ことの:すでに売れているグループと同じ道を辿っても二番煎じにしかならないから、私たちも"ジャンルを神激にしよう"、"神激というジャンルを作ろう"とずっと言っているんです。今お話を聞いて、自分たちのスタイルを持っていくこと、自分たちが面白いと思えるものをやっていくことが大事だなと改めて感じました。

稲村:素晴らしい。しっかり演奏してとか、ミスなくパフォーマンスすることも、芸術として大事なんですけど、やっているほうの人間がどれだけ楽しんでいるかみたいな姿を観て、応援する気持ちもあるもので。例えば、野球でもずっと勝っているから応援したいわけじゃなくて、勝ったり負けたりするし、最後に打者が一塁に向かってスライディングして悔しそうにしている姿に、関係ないのに涙してしまうのがやっぱり人間なんですね。人間はそういう刹那に心を打たれる温かい心を持っていると思うし、その人が勝った負けたということよりも、その人がどれだけ頑張ったり、楽しくやってきたりしたかというところにドラマがあって。

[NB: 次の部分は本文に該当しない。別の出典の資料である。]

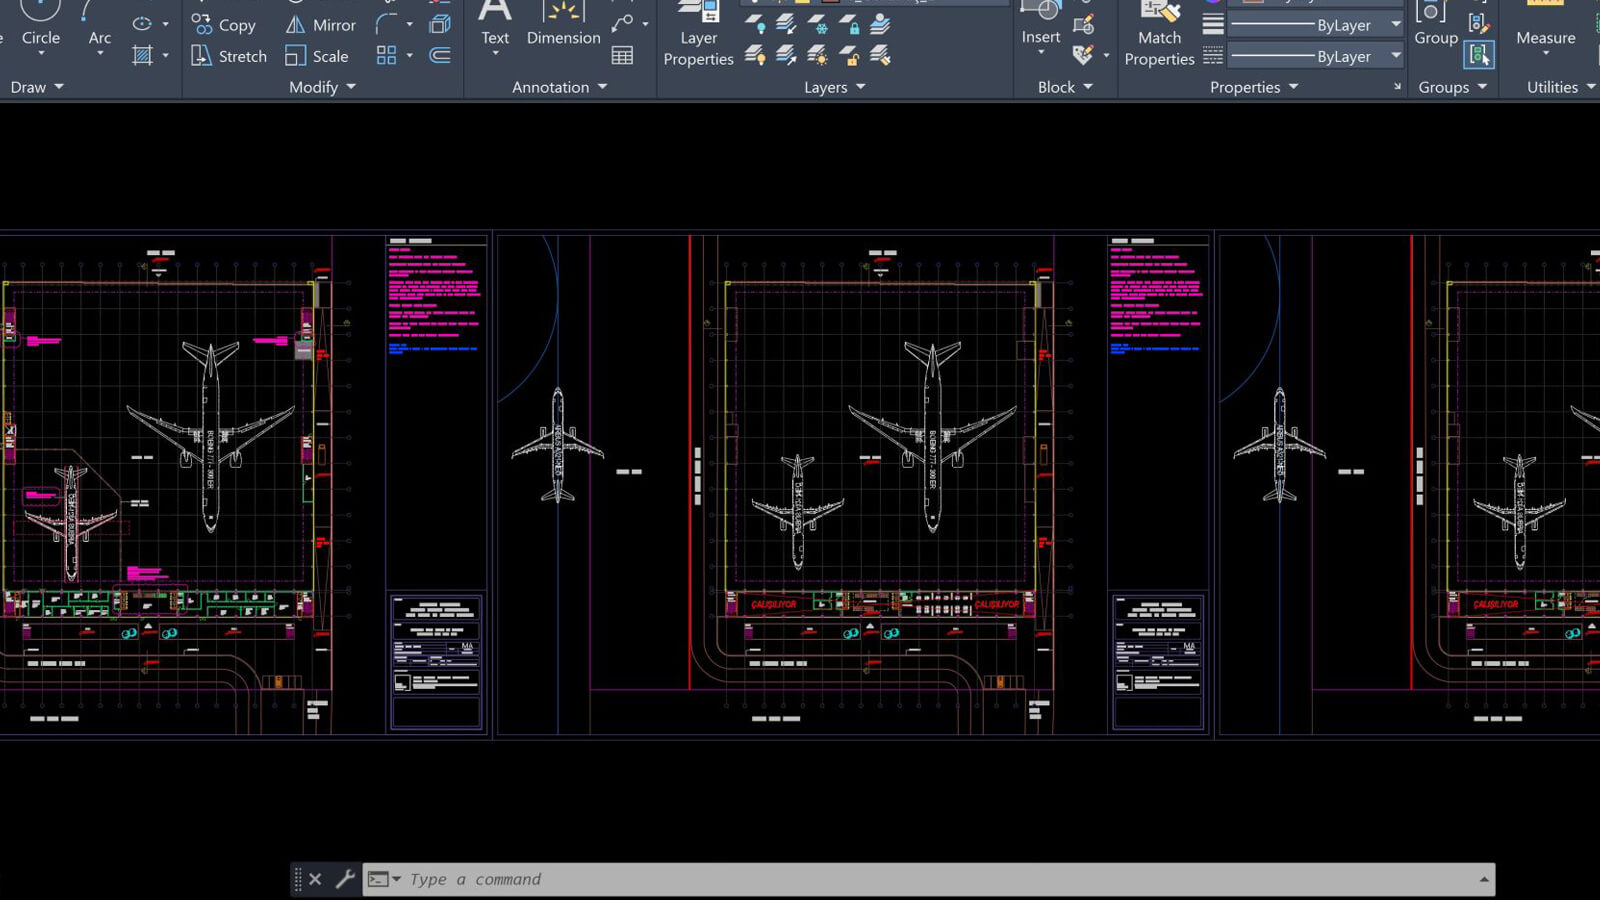Toggle Group Selection on/off
Image resolution: width=1600 pixels, height=900 pixels.
tap(1478, 55)
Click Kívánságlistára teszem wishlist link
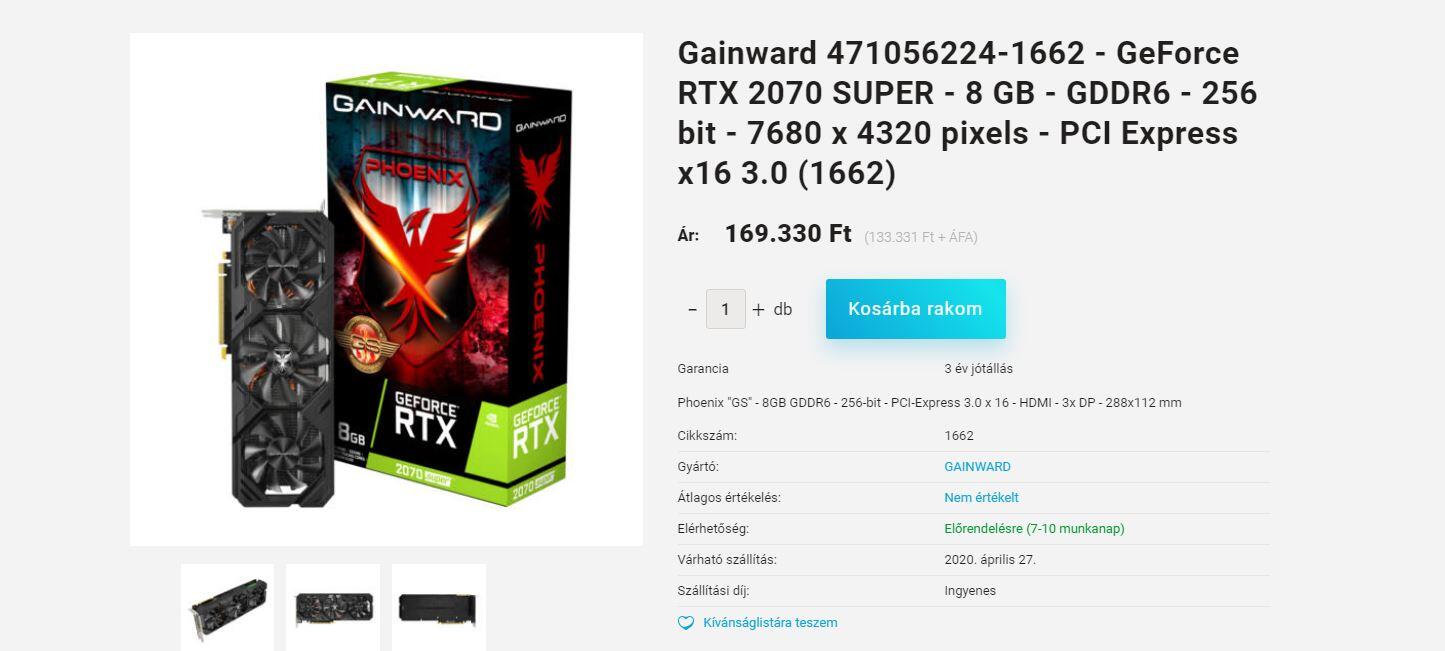Viewport: 1445px width, 651px height. tap(770, 623)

それを僕らは曲で言えば5~6分とか、下手したら1分くらい、ステージで言えば30分、短かったら15分とかに詰め込む芸術やから、すごく尊いことをやらせていただいていると思います。

-神激もアルカラも、自分たちの音楽を楽しむことを大切にしているんですね。

稲村:めっちゃ小さいハンバーガー屋さんやけど、やたら無添加と有機栽培にこだわっているかのような。大手じゃなく"この店を大きくしていくんや"って自分らの店を開くほうが、ドラマもあるし夢もある、本にもなるし絵にもなる。その感覚でステージに立たれているというのがいいですよね。こういう話ができて僕もすごく心躍ります。まだ15分くらいしか経っていないですけど、今日はすごく完璧な取れ高でしたね。このあとどうします?

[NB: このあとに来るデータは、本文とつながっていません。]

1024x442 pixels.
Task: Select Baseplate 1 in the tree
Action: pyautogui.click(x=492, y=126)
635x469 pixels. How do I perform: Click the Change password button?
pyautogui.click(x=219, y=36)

-(笑)今回、神激メンバーからたくさん質問が用意されているんですよ。ここからはそこを中心に聞いていければと思います。

いもこ:長年続けていてもライヴ前に緊張することはありますか?

疋田:毎回緊張します。震えるほどの緊張というのはなくなってきましたけど、30分とかの時間をしっかりやるために、多少の緊張感は持ち続けていますね。

稲村:僕はライヴ前に一瞬でいいからひとりになりたいんです。だからトイレとか無駄に行きますね。めっちゃトイレ行きたそうな振りをして(笑)。そこで1回整理をしています。焦点を合わせるというか。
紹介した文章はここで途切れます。